Text to read.
+ + + + +

Instead THIS side is indicative of who The Clovers really wanted to be.
A polite, mannered, completely anachronistic and irrelevant pop vocal group.
Luckily for them however the audience – and record label – vehemently disagreed and so they were forced to settle for success, fame and lasting influence as a consolation prize.
Wonderful Music?
When meeting with Atlantic Records in early 1951 The Clovers had to thank their lucky stars that a respected and rapidly growing label would be interested in them after their poor showing on their lone Rainbow Records release just a few months earlier.
Those sides were bland pop and painfully out of date. Had they been allowed to continue to pursue this style on record with no outside interference we would not be writing about, listening to, or talking about The Clovers because nobody, including their own descendants probably, would have any idea they ever existed.

+ + + + +

Information supplied.
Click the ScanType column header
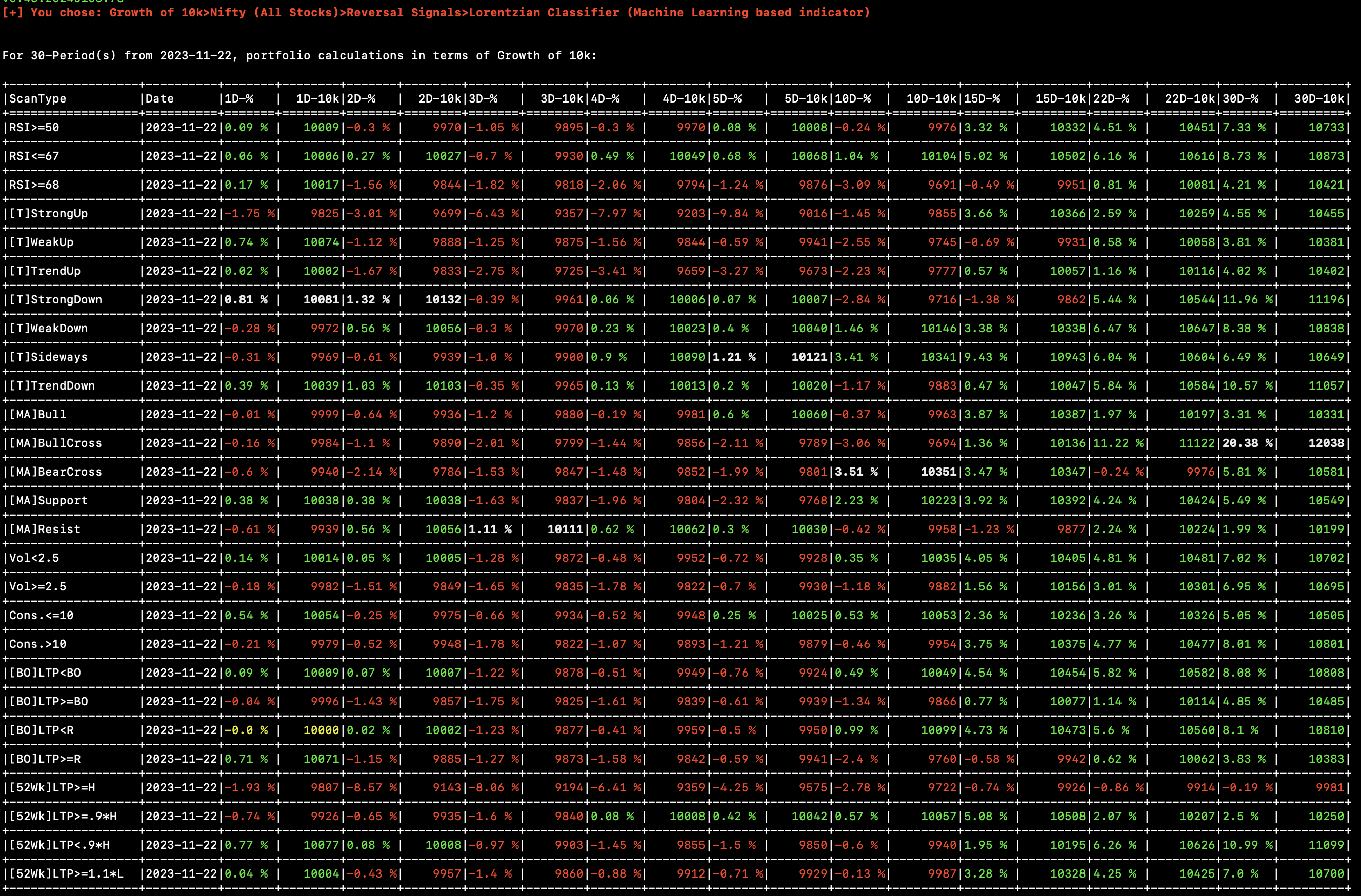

+ + + + +

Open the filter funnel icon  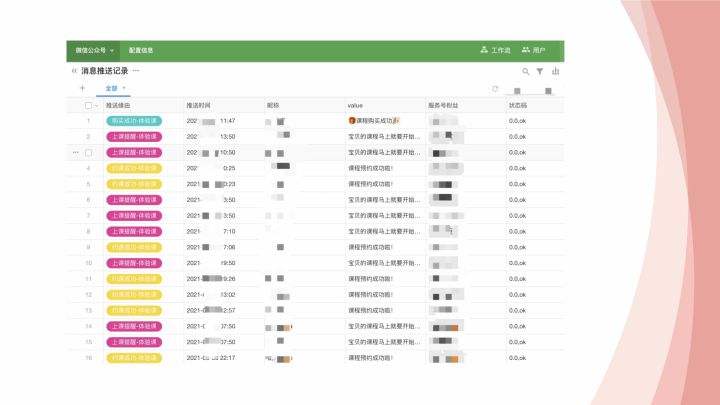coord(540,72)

+ + + + +

List of tasks.
a – List the things that, according to the text about The Clovers, the group was forced to settle for.
b – Extend the text about The Clovers, starting after its last sentence.

Outputs in order.
a – success, fame, lasting influence

b –
But they were fortunate because in the time between that release and their first contact with Ahmet Ertegun, multiple new rock vocal groups appeared on the scene and created waves with their initial releases and Ertegun – to his credit – saw the writing on the wall when it came to what the next big thing in rock might be and he needed a capable singing group and needed one quick.
The Clovers were it. Not based on anything specific they’d shown mind you, but simply because of their youth and availability.
Upon signing with Atlantic he group themselves may have assumed they’d occasionally be required to satisfy the company’s desire to focus on rock ‘n’ roll, but they surely expected – and certainly hoped – that the bulk of their output would be more along the lines of their stage repertoire of standards such as Skylark which the next month made up half of their debut for the label.
Maybe Atlantic was just humoring them with this, throwing them a bone as it were. Or maybe it was a demo session as some have speculated that only got used when the top side came out sounding so good and they wanted to get it on the market as soon as possible. But whatever the excuse for it seeing the light of day their attempt at a classy pop ballad went on to be widely regarded as perhaps the only worthless throwaway in their Atlantic tenure which tells you how misguided it was for them to think this kind of thing would ever be acceptable in the current musical landscape.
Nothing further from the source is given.